The boy spotted me first, shouting and pointing, and the pair retreated into the cottage. I guided Noivern away from the trees and landed him just outside of the small wood.
Taking Noivern’s broad, toothy head in both my hands, I gave him a stern warning.
“Don’t attack anyone here. If you feel threatened, fly away. Do you hear me?”
The wyvern trilled in what I took to be assent.
“Stay,” I said and took a few steps. Noivern didn’t move. “Good boy.”
The light was gone, so I dropped torches around me as I entered the trees. A single monster spawning could destroy the peace I hoped to find. The harpies wouldn’t catch up to us for a while yet, and there was already a phantom crying somewhere above, though it had yet to dive. A horse was munching on the grass beside the cottage, utterly unperturbed by the presence of an armored stranger throwing around magic lights.
The door creaked open as I dropped another torch, blanketing the little clearing in enchanted light. A simple building with a thatch roof, it wasn't my work. My shelter here had been underground. The man stepped out, staggeringly handsome, with a chiseled jawline and a mane of blonde hair. Time had weathered him, adding wrinkles around his eyes and creases around his mouth, but I would have recognized that Chad anywhere.
“Who are you?” Gastard demanded, his voice ringing clear and unafraid. He’d thrown on a chain shirt, and he held his sword in a low-guard position, but he was still in trousers.

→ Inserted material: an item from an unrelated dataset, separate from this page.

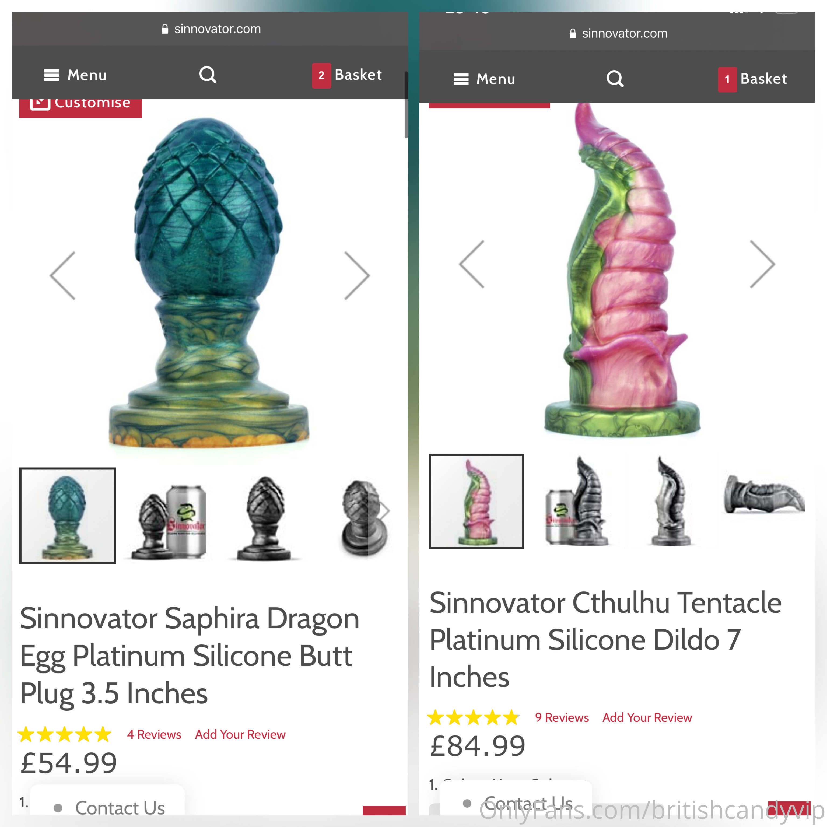Click the five-star rating on tentacle product
The image size is (827, 827).
point(473,717)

I removed my helmet, and his eyes widened. The sword wavered and fell.
“William?”
“Yeah,” I said, feeling weak. “It’s a long story, but I’m here.”
Gastard sheathed his sword in a practiced motion, and strode forward, throwing his arms around me in a manful embrace.
“By Gotte,” he said, “it is you.”
I patted his shoulder, taken aback by this show of affection. Gastard was not a hugger. My gaze fixed on the doorway behind him and the delicate figure revealed within it. At four and a half feet, Esmelda was actually tall for a lillit woman. Her long chestnut brown hair was loose, and there was a scattering of freckles across her slightly upturned nose and beneath her bright, gray eyes.
“Esmelda,” I breathed, my heart aching at the sight of her. Gastard let me go, allowing me to step forward.
“Hello, Will,” she said, and then I was holding her.
It didn’t feel real, I was floating outside of my body. I needed to get out of my armor. To have a wall of metal separating us now was almost too much. I needed to feel her head resting against my chest.
“I’m sorry,” I said, my voice thick, “I’m sorry I didn’t come home.”
“I knew that you would,” she said softly, “eventually.”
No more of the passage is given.